Democrats should not contribute. Let whatever Republicans come up with be purely Republican. Through their underhanded maneuvers, Republicans will get whatever they want into any final bill anyway.

Posted by: Paul Siegel | Jan 29, 2005 3:10:12 PM

"That's the opposite of my own belief, a distinctly minority viewpoint, which has been that part of the game with Social Security was to force a debate between Republicans holding out limitless visions of universal prosperity and opportunity, and Democrats blocking it in the defense of a stale old boring program. In my view there's plenty to be gained by losing..."
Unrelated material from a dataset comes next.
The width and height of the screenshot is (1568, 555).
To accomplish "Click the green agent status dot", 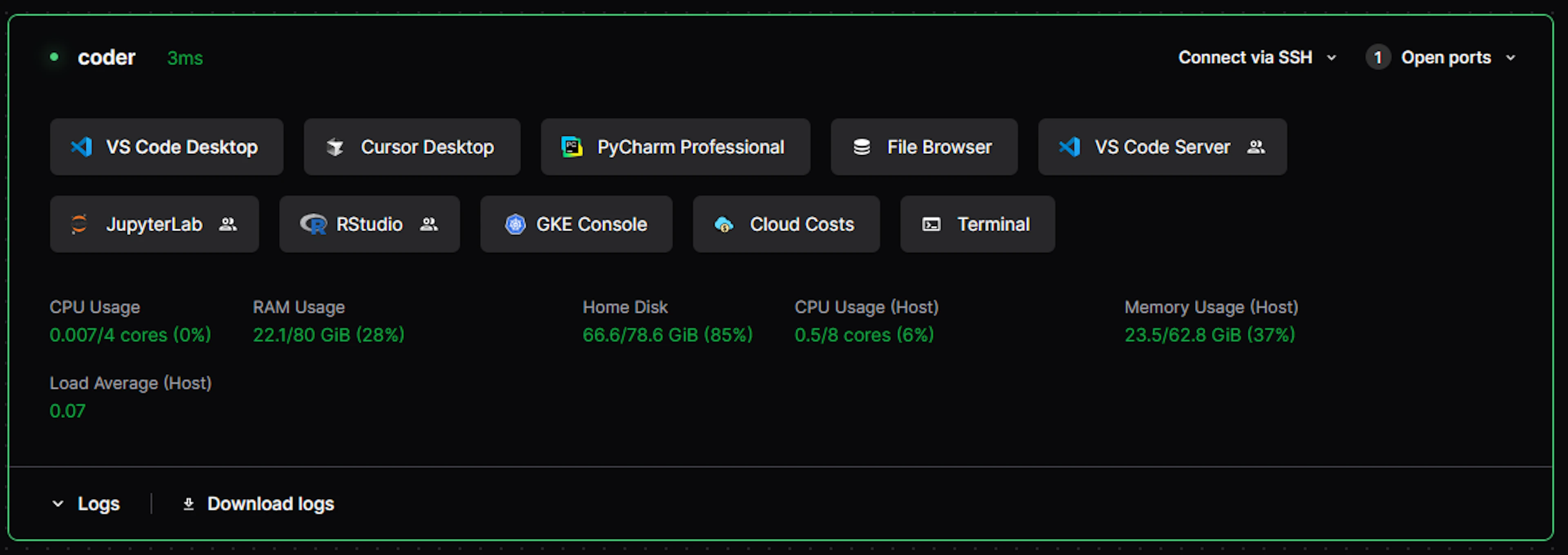I will [x=54, y=57].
I've found your theory on this very intriguing, but after pondering it for a while, on balance it fails the Occam's Razor test for me. What I think works better as an explanation is this paragraph from Ed Kilgore:

"But the second factor--keeping the debate in Washington as polarized as possible--is also important. There is zero doubt in my mind that Karl Rove thinks an ideologically polarized electorate will always tilt towards the GOP since self-identified conservatives outnumber self-indentified liberals by a three-to-two margin. At any given moment, you can expect Bush to be pushing at least one major initiative that literally makes Democrats crazy with rage. That rage, in turn, will make the actual policy dispute look like nothing more than a partisan food-fight to much of the non-polarized electorate, thus shifting the center of gravity of any given debate sharply to the right. Rove and Bush have pursued this strategy again and again. It's hardly infallible, but it does create a trap for Democrats unless they are smart enough to modulate their anger according to the actual importance of a given issue, and offer positive alternatives instead of just negative opposition."

If Kilgore is right, SS is going badly because the Rove strategy counts on the GOP to remaining united, and that's not happening with this issue. Without a united GOP, the issue can't get partisanly polarized in a way to benefit the right.